Manning Makes Stuff - Halloween decorations, paper mache masks, costumes, party ideas, and more

Manning Makes Stuff - Halloween decorations, paper mache masks, costumes, party ideas, and more

Painting a skeleton shirt with fabric paint

Published by Manning on December 27th, 2017

I’ve already posted two articles about painting skeleton clothes — my first skeleton suit, and a new pair of skeleton pants — and I learn something new every time I paint up some new clothes.

I’ve been wearing my skeleton suit every Mardi Gras for years now, usually with a black dress shirt, sometimes with a tie and/or vest, but last Mardi Gras (2017) was so warm it made me realize I also need an option that doesn’t involve layers. So I decided to paint this skeleton dress shirt. The suit will still be my default, but if the weather is going to be warm I’ll skip the jacket and just do the skeleton shirt and a tie.

Anyway, I’ve always used acrylic paint for painting bones on clothing, and that’s worked great since my suit jacket and cotton pants are pretty thick. For the dress shirt, I wanted to try fabric paint, since the material is much thinner and I know that acrylic paint can be a little stiff, and it can scratch and itch a little. My hope was that fabric paint would be softer, more flexible, and more comfortable. It was a success!

I started with a cheap $15 dress shirt from H&M. I buttoned up the shirt, traced the chest part onto a sheet of foam board, and cut out the foam board with an X-acto knife. The fpoam board will help hold the shirt nice and flat for painting. Before putting the foam board into the shirt, I covered the foam board with wax paper, taped in place. The wax paper is there to help prevent the shirt from sticking to the foam board.

Drawing bones on a skeleton shirt

I sketched the bones lightly onto the shirt with a white grease pen, aka China marker. I just eyeballed this based on some Google image searches of skeletons.

With the sketch finished, it was time to paint the bones. I used a flat-tipped paintbrush to carefully paint all the bones onto the shirt, starting with just the ribs/spine/collarbones on the front; I’d do the arms later. Just like with acrylic paint, the first layer of the fabric paint looked way too thin, and it was hard to get nice clean edges. Here’s that first layer:

Painting a skeleton shirt with fabric paint

However, after letting the first layer dry for an hour (or half an hour with an electric fan), the second one went on a lot neater and thicker. I ended up doing three layers total to get the white nice and opaque. This is the same amount of layers I’ve done with acrylic paint in previous years to get a nice solid white color. The end result looks exactly the same.
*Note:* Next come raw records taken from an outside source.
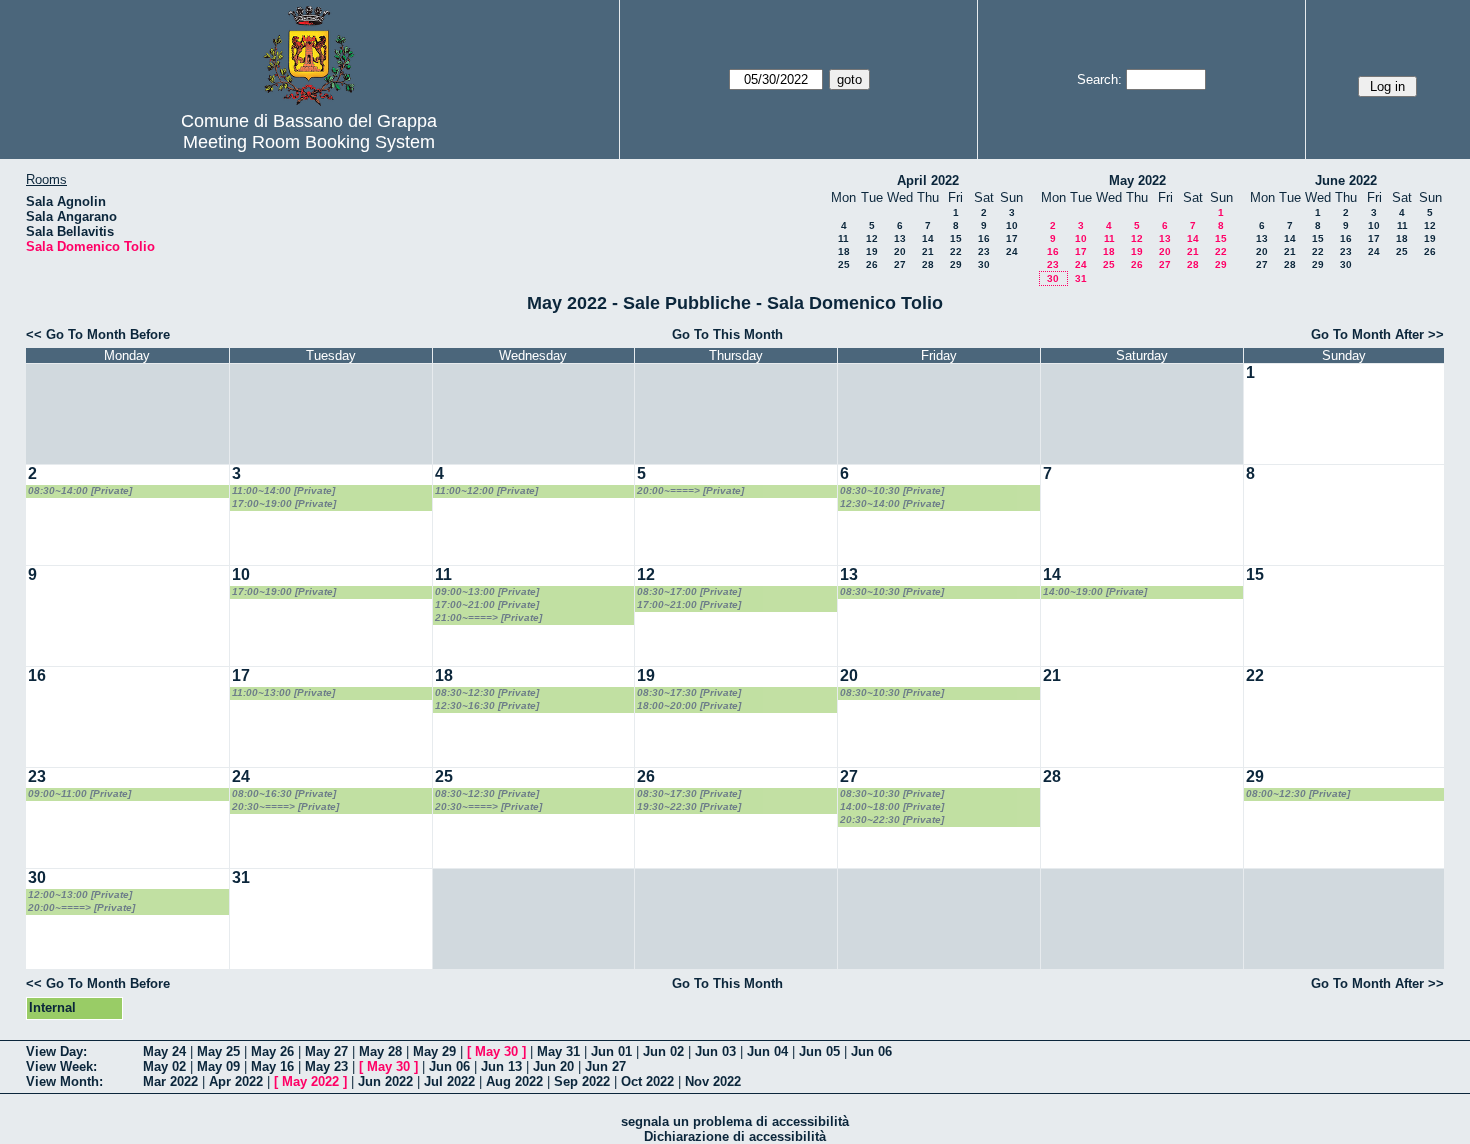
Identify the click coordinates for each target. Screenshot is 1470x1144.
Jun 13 (501, 1066)
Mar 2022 (170, 1081)
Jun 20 (553, 1066)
I painted the three layers on the front of the shirt, then three layers on the back, and when those were dry I removed the foam board and cut out a thinner foam board panel for the arms. I wrapped this in wax paper as well, and painted three layers onto each of the arms.

The whole skeleton shirt, three layers, back and front, took one entire 2.25-ounce jar of fabric paint to complete.

When completed, the shirt painted with fabric paint looked just like my other black clothes painted with acrylic paint. As for how the shirt feels, it’s hard to say, really, because I’ve never painted a dress shirt before, but I think the shirt feels a little softer and more comfortable than the pants and jacket with the much thicker/stiffer acrylic.

So, the look and comfort of the skeleton shirt were definitely a success, but there was still one big test left: how would the fabric paint do in the washing machine? Acrylic paint holds really well in the washer (and the dryer, too, set on delicate). Acrylic paint can get some tiny hairline cracks here and there after washing and drying a few times, but they’re barely visible, and they’re easy to paint over if you want. I was concerned that the fabric paint might not hold as well, since it ends up less thick and stiff on the fabric. Fortunately, it did just fine, which shouldn’t be surprising, since it’s meant to be used on fabric, and presumably it’s meant to last several washings.

Indirectly related, I wasn’t thrilled with the skeleton pants I made last year — the fit, I mean; the paint job was fine — so since I had a few remaining jars of fabric paint I decided to make a new pair of skeleton pants as well. I used the same exact method as for the skeleton shirt, and the new pants are great. They look just like the other ones I made with acrylic paint, and they’re a little more stretchy and flexible. I also touched up my skeleton gloves, using the fabric paint over the previous layers of acrylic paint. That worked out fine too.

This whole experiment was a great success. I think the only possible downside of using fabric paint is that it ends up being more expensive per article of clothing (but not ridiculous; the one jar I used up for the skeleton shirt was only about six bucks), and I’m still curious as to how it’ll hold up compared to acrylic paint after many washings. We’ll see!